TASK REQUIREMENTS » State, as one number, how many lines in these records hold "will".
───── MATERIAL FOR THE TASK ─────
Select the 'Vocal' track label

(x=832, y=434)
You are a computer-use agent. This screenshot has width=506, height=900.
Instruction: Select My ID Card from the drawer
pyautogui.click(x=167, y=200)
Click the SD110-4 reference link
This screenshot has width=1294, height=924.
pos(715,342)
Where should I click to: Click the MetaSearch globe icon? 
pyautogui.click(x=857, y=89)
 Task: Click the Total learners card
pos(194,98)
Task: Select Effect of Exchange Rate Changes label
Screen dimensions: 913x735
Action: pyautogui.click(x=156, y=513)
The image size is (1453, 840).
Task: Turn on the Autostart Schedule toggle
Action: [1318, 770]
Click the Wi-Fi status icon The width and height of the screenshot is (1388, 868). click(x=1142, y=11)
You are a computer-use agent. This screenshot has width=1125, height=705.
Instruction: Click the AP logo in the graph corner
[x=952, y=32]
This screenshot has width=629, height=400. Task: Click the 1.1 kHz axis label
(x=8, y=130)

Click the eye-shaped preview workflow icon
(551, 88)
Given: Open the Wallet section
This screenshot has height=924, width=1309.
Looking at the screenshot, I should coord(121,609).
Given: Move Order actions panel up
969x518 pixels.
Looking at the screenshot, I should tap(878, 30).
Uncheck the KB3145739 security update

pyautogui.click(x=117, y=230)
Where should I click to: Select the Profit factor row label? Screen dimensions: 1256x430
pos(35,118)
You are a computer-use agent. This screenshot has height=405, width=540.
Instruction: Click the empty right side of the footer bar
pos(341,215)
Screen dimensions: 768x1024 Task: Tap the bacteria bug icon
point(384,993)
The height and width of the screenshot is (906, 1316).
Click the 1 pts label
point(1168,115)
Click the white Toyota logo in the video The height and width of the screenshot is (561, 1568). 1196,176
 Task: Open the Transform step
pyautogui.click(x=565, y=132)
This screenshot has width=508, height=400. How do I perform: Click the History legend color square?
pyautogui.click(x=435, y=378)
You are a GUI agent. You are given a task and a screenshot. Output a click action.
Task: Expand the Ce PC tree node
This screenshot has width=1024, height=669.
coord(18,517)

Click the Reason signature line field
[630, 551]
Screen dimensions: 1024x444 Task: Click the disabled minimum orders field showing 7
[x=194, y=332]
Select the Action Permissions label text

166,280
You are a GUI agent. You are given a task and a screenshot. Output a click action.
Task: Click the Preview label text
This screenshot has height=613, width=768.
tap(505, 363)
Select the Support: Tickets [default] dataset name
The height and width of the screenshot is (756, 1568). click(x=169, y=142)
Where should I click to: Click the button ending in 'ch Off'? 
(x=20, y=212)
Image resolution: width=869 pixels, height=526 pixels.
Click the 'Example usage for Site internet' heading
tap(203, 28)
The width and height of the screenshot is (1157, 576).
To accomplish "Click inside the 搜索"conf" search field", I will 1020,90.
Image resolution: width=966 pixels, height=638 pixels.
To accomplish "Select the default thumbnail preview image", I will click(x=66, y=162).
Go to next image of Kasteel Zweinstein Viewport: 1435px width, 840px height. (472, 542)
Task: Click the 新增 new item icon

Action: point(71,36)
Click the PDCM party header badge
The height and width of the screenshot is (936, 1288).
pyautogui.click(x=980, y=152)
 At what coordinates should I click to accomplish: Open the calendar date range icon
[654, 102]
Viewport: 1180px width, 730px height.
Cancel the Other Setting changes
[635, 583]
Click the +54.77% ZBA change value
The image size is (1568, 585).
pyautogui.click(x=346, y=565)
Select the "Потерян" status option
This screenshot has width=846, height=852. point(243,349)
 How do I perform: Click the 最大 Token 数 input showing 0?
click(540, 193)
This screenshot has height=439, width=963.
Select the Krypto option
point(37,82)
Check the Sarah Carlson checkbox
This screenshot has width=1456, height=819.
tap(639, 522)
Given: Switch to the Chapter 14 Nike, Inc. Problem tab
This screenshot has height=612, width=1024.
─────
SOLUTION » 2